My heart aches throughout the day, but peaks before I sleep and when I first wake up. I’ve dealt with physical loneliness the last two years being in a long distance relationship (thank you for being there, right hand) and now I’m dealing with mental loneliness.


I decided to share this with you all, because in some form or other, you know how I feel. It sucks doesn’t it? I’ll be fine in the end, it’ll be a learning experience, mountains will collide, birds will poop out rainbows, blah blah blah, I know.


I was totally one of those people in a relationship that looked at a struggling couple and thought, “Must suck for them, they need to be more like us, right honey? Honey? Where are you!???” Now I’m one of those that I criticized, shit!
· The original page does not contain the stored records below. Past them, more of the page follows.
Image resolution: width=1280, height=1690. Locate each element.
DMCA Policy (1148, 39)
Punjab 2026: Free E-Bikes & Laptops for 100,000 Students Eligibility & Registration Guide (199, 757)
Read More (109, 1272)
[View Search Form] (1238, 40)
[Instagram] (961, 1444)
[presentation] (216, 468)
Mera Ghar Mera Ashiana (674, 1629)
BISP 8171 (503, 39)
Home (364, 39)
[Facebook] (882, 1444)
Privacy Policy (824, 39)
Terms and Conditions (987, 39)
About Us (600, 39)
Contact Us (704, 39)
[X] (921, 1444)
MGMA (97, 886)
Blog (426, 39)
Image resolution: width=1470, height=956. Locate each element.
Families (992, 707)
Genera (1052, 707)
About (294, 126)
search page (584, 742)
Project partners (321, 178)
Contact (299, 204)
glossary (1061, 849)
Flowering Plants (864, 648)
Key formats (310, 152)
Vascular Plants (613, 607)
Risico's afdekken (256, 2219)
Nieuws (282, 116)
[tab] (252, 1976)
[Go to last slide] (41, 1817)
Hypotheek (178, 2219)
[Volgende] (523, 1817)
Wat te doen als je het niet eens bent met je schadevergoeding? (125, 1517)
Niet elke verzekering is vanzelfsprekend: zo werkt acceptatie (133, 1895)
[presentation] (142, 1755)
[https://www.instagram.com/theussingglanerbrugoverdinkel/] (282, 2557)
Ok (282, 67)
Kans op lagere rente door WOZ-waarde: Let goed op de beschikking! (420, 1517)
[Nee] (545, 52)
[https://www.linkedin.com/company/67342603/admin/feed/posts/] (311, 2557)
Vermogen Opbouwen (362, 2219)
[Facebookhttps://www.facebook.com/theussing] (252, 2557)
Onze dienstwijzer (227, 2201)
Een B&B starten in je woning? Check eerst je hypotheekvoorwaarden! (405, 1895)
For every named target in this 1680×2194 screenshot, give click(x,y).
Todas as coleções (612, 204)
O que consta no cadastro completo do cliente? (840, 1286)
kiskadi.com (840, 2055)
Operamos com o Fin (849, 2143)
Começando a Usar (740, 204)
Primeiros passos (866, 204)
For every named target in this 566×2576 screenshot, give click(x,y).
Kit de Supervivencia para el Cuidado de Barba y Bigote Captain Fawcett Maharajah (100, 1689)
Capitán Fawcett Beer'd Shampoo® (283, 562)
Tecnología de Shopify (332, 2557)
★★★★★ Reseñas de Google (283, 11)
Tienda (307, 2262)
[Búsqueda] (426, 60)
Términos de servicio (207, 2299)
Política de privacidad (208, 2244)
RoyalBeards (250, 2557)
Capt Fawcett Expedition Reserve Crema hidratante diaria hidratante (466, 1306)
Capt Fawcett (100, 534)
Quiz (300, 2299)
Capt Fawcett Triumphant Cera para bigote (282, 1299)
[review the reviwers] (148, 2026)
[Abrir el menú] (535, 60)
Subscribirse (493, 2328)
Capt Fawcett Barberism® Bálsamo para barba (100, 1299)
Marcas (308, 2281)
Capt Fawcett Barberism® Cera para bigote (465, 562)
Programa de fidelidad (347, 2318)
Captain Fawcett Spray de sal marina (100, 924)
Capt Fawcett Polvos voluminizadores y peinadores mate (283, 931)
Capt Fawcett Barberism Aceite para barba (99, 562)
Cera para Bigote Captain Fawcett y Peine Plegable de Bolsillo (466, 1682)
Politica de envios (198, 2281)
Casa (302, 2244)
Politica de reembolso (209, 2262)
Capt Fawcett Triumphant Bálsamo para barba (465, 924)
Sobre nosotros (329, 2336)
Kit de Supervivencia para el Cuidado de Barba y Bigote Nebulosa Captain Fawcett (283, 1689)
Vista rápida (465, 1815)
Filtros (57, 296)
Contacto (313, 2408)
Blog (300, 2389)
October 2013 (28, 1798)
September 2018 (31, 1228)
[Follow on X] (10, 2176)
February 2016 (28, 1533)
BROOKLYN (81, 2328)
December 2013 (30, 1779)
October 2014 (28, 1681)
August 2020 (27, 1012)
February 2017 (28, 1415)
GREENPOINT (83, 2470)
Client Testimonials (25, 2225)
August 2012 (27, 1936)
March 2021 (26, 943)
I’m staying positive and I’m not beating myself up over it, I’m just beating up other people over it, so it works out perfectly. The hardest part are the little associations that remind you of them. True story, I got really sad putting on my shorts this morning, like super duper sad, because I remembered when I went shopping with her to buy those shorts, so here I am standing in my room with my shorts half way up to my knees being really sad and in my head I’m thinking, “I should be laughing right now”, but instead I just stood there looking like a rape victim (that’s a messed up metaphor).


Joking aside, I am already learning a lot from this break-up and I’m learning to put myself first before anything else. I don’t know what the future will hold for me and Lara, but I know we will be in each other’s lives for sure.